Should the Celtics Shoot for a Jared Sullinger Reunion?
The regular season is nearing its end; and with less than a month before the playoffs begin, it’s now or never for the Celtics to decide whether or not they wish to make any last-minute changes. Andrew Bogut would have a been solid addition, while Larry Sanders could have been an X-Factor. But with those players off the market (Bogut: Injury, Sanders: Cleveland), the Celtics are left with two realistic options: Jared Sullinger and Omri Casspi.
While Casspi would effectively spread the floor, given his ability to shoot the three (36.9%), he would offer Boston neither size, nor rebounding, which are some of the team’s most glaring needs. Additionally, the Celtics may very well be set at the Small Forward position, what with Jae Crowder and Jaylen Brown’s solid play. Moreover, if the Celtics hope to grab the first seed or at the very least, retain the second seed, it is extremely important to maintain the level of camaraderie that the current roster has. Adding a new face such as Casspi this far along in the season could very well spell disaster for team chemistry. Such a scenario is something that the Celtics cannot afford to have play out.
With Jared Sullinger, on the other hand, you know exactly what you’re getting. While he won’t spread the floor to the extent that Omri Casspi will, opposing teams certainly cannot leave Sullinger open from long-range. Moreover, boasting a 260 lb., 6’9” frame, Jared Sullinger would certainly give the Celtics some more size up front. This fact alone could serve as a huge asset, should the Celtics make it to the Eastern Conference Finals; particularly when it comes to countering the rebounding ability of a guy like Tristan Thompson.
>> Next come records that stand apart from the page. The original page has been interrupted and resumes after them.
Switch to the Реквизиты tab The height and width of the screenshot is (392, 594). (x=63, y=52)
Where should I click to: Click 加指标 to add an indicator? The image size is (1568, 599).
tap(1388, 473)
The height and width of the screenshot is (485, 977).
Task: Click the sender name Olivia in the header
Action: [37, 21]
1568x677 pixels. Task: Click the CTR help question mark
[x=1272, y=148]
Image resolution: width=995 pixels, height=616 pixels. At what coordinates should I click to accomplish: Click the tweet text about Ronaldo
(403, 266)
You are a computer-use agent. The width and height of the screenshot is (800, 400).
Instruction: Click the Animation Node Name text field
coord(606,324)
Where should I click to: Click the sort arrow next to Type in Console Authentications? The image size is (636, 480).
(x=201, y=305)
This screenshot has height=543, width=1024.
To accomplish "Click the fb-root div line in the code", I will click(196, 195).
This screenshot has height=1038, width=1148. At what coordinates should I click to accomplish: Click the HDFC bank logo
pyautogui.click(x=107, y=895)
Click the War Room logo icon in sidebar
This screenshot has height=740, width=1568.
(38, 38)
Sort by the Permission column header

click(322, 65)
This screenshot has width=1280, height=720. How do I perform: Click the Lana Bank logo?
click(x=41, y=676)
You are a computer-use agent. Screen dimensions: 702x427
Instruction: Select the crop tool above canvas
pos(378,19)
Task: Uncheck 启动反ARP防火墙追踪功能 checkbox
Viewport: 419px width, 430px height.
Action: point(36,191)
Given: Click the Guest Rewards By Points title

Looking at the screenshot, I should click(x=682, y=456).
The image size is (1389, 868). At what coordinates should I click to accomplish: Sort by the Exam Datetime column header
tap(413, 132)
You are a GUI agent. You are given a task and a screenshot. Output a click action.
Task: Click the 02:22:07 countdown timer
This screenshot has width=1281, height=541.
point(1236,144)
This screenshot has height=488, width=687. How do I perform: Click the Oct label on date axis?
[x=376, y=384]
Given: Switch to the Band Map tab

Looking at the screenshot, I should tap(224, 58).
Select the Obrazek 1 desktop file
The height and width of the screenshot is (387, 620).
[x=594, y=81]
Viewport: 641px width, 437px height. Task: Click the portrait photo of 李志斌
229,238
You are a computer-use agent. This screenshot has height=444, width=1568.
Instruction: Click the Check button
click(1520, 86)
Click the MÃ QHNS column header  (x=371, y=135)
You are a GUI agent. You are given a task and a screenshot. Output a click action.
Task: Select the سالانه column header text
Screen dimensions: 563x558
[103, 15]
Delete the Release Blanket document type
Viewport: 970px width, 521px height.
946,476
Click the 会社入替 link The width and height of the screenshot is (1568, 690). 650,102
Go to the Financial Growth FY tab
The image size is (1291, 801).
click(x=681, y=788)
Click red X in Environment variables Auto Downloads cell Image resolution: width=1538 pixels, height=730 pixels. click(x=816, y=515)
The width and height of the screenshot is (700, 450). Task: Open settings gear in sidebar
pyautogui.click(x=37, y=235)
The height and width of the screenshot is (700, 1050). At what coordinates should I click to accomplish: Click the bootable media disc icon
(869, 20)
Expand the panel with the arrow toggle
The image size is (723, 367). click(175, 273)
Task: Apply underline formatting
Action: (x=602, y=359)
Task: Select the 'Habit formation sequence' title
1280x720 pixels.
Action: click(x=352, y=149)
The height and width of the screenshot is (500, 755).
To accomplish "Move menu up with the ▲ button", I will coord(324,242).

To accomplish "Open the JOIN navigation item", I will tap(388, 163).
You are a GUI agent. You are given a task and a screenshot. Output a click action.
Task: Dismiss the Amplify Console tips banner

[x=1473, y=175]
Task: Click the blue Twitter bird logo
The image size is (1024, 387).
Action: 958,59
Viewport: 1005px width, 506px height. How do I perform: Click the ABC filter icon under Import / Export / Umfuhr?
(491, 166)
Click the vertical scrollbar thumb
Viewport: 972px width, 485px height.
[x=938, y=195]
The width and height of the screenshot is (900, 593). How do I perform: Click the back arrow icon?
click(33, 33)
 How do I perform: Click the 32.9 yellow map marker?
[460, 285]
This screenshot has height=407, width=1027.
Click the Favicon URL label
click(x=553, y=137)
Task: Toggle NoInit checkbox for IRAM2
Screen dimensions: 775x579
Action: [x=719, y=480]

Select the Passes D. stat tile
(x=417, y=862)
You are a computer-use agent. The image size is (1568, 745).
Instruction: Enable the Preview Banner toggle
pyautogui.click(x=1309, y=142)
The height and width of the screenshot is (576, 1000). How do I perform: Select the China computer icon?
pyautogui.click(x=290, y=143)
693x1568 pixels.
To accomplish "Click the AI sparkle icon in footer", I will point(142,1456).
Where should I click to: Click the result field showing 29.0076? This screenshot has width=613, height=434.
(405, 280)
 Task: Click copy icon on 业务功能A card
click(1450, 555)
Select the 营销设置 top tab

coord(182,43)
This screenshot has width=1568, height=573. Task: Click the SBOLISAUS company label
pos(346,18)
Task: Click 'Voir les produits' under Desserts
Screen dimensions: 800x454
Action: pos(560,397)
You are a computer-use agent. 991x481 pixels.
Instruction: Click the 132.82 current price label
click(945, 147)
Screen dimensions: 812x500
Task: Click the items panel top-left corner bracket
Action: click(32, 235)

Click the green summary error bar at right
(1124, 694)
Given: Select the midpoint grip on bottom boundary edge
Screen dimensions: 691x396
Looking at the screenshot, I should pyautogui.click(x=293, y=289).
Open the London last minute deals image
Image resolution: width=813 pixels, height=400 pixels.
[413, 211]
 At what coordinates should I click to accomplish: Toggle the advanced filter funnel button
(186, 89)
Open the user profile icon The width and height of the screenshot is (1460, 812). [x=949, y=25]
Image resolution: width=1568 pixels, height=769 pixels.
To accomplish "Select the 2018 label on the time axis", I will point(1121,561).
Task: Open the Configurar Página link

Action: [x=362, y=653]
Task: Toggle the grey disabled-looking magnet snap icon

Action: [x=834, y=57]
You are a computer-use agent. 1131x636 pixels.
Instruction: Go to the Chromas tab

Additionally, although his numbers are down this season, Sullinger did average 10.7 points, 7.5 rebounds, and 1.8 assists over 24.5 minutes per game as a Boston Celtic. Furthermore, Sullinger is familiar with Brad Steven’s system, having played most of his career in Boston.
Of course, to make room for Sullinger, the Celtics would need to move on from James Young, Jordan Mickey, or Demetrius Jackson. That might not be such a bad thing; Young in particular, has failed to carve out a regular role for himself in his three years with the team (and not for lack of opportunity). And Jordan Mickey has, so far, appeared to have followed in Young’s footsteps, also making him expendable. If the Celtics are looking to develop young, “big” talents, Guerschon Yabusele, Abdel Nader, and Ante Zizic appear to be far more impressive prospects in the long-run.
While Jared Sullinger would likely be an immediate upgrade from a statistical standpoint, it is also important to recognize that the Celtics are in second place today for a reason. Maybe Young and Mickey are not contributing in-game; but it’s hard to say how important these two players are to the Celtics’ success from the outside looking in. After all, Brad Steven’s system is predicated on teamwork and camaraderie. To mess with that at this point in the season may be a mistake; especially when you consider that Jared Sullinger would merely serve as a temporary fix.
Instead, perhaps Danny Ainge and the Celtics should do as they did at the trade deadline, and stand pat. Let’s see what this team is capable of doing in the postseason. Who knows? Maybe they’ll pull off something special… After all, this is the Boston Celtics we’re talking about.